It is precisely Bahro’s solid theoretical heritage -- the best traditions of Marxism, of Marx himself, all of Marx, not only the economic works -- that lends The Alternative a historical, almost “universal” dimension, an attraction to which any Marxist, any revolutionary, and even any humanist, may well succumb, despite the fact that doubt, aided by the critical spirit, must arise on various occasions.  Bahro himself does not succumb to the danger of missing the forest for the trees.  “The devil is not generally found in the details,” he writes, not without reason.  It is the fundamental problem which interests him above all else.  Since in spite of the overthrow of capitalism, the societies of the USSR, East Germany, China and Yugoslavia have manifestly not achieved social equality, and since in dealing with these societies we are obviously not dealing with classless societies or ones without constricting social stratification, two essential questions arise: Is the advent of a classless society a utopia?  If not, why has it not yet seen the light of day in the East European countries?

A good Marxist, Bahro answers the first question with a categorical “No.”  And his answer to the second goes directly to the root of the problem.

For Bahro, the ultimate source of social inequality is the social division of labor, which freezes one section of society into specific tasks linked to the reproduction of material resources for all society.  (This notion is a much broader one than that of manual labor.  Non-manual labor can be as repetitive and alienating as manual labor.  Activities of manual production can be just as creative and satisfying to the producer as the activities of scientists or artists, under certain precise conditions).  This social division of labor means that only a minority can enjoy access to spheres of activity which Bahro, like Hegel and Marx, calls “general labor” (“die allgemeine Arbeit,” as opposed to specific labor), activities which permit the flowering of the full human personality.
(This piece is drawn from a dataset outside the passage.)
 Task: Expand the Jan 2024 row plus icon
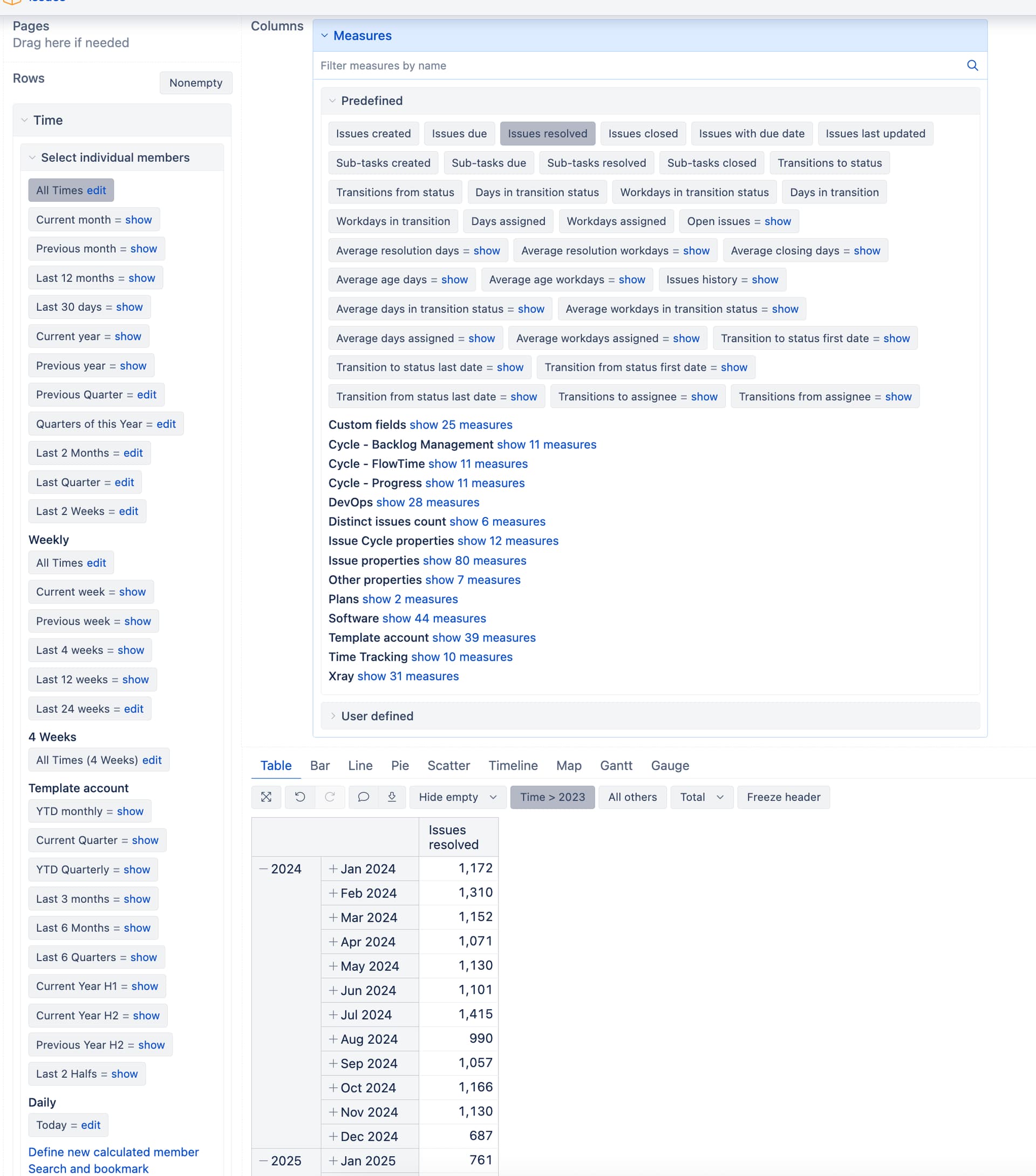[x=333, y=869]
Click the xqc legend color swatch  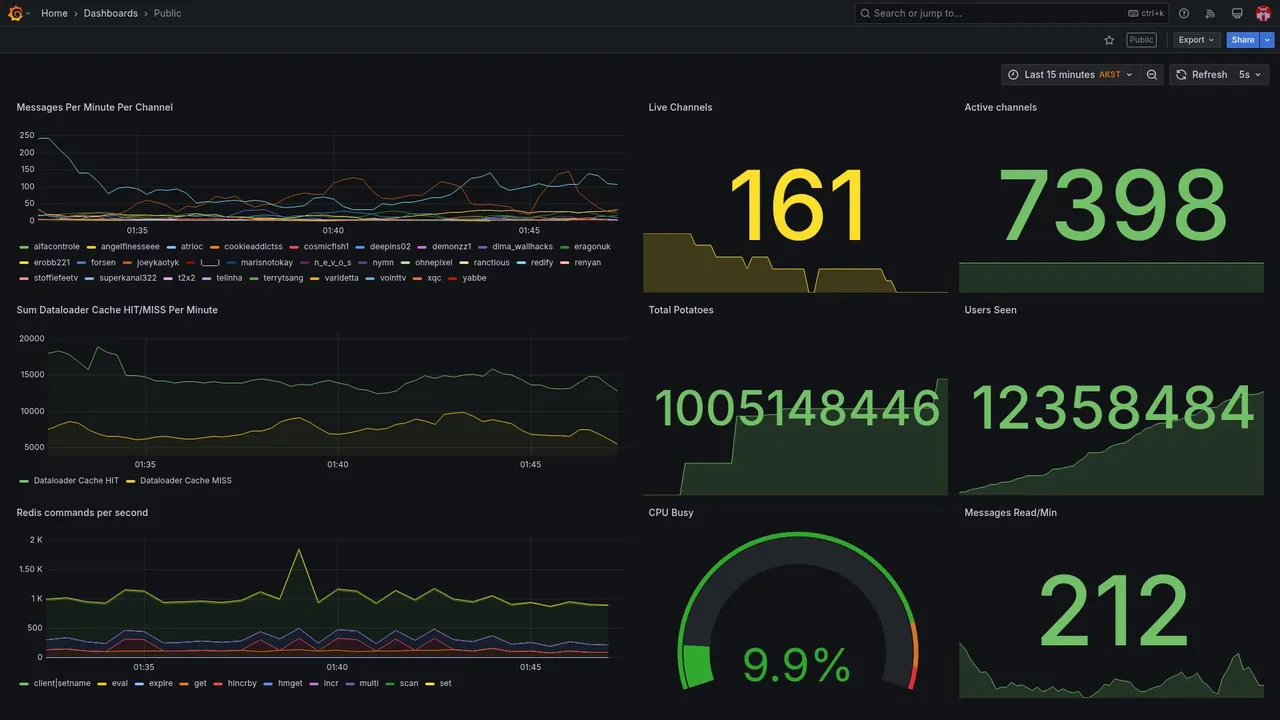[x=418, y=278]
In this connection Bahro uses two concepts, “psychologically productive labor” and “psychologically unproductive labor,” which may appear “idealist” at first sight but are profoundly materialist in reality.

Moreover, integrating an essential dimension of historical materialism into his study, that of the inextricable unity of “production-communication” in the social activity of humanity, Bahro demonstrates that any social division of labor is inevitably accompanied by differentiated access to information: exclusively fragmentary, specific, and limited information for the “producers” in the strict sense of the term; general and increasingly universal information for those who devote themselves to “general labor.”

These two information systems parallel to the two basic social activities, generate two systems of education of children from the earliest flowering of intelligence, a stifling one for the children of the toilers, a stimulating one for the children of the privileged.  This in turn powerfully contributes to the reproduction of social inequality (although Bahro understands quite well that one must not generalize this phenomenon nor attribute decisive importance to it.  The ruling classes command institutional and economic mechanisms for the reproduction of inequality, to which the above phenomenon must simply be added).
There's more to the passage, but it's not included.